↓↓↓
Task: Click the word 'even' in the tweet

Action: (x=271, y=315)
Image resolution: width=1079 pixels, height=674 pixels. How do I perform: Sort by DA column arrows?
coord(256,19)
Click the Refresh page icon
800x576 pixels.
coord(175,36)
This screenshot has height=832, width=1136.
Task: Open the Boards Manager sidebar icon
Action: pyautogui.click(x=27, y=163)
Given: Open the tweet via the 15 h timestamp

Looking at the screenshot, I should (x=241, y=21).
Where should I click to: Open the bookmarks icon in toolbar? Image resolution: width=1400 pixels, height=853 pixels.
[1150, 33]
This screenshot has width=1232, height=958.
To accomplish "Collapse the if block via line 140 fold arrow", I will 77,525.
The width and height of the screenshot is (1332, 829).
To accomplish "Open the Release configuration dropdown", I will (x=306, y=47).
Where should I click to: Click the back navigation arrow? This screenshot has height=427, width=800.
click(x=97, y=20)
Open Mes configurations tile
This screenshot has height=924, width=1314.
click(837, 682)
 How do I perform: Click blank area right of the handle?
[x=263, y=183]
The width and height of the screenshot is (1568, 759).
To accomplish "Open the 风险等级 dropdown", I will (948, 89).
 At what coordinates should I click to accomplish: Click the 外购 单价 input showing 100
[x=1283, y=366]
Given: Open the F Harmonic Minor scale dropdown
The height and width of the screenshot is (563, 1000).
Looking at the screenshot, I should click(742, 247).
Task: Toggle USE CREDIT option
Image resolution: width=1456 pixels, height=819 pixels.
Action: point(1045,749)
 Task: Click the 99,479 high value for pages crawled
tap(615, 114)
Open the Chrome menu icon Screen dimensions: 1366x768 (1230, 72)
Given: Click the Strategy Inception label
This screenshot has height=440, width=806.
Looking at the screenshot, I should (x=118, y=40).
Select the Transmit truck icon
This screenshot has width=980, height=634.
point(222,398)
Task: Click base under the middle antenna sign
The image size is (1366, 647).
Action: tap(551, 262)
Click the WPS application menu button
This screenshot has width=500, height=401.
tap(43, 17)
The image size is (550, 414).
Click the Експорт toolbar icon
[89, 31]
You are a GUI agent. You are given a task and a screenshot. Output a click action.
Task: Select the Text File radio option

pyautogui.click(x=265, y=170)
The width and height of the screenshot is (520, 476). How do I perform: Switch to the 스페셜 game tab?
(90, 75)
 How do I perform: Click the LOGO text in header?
↑↑↑
● Task statement:
Your answer must be the line containing "Task: Select the Text File radio option" through the last line above, copied exactly, with nothing added.

● Output for this task:
Task: Select the Text File radio option

pyautogui.click(x=265, y=170)
The width and height of the screenshot is (520, 476). How do I perform: Switch to the 스페셜 game tab?
(90, 75)
 How do I perform: Click the LOGO text in header?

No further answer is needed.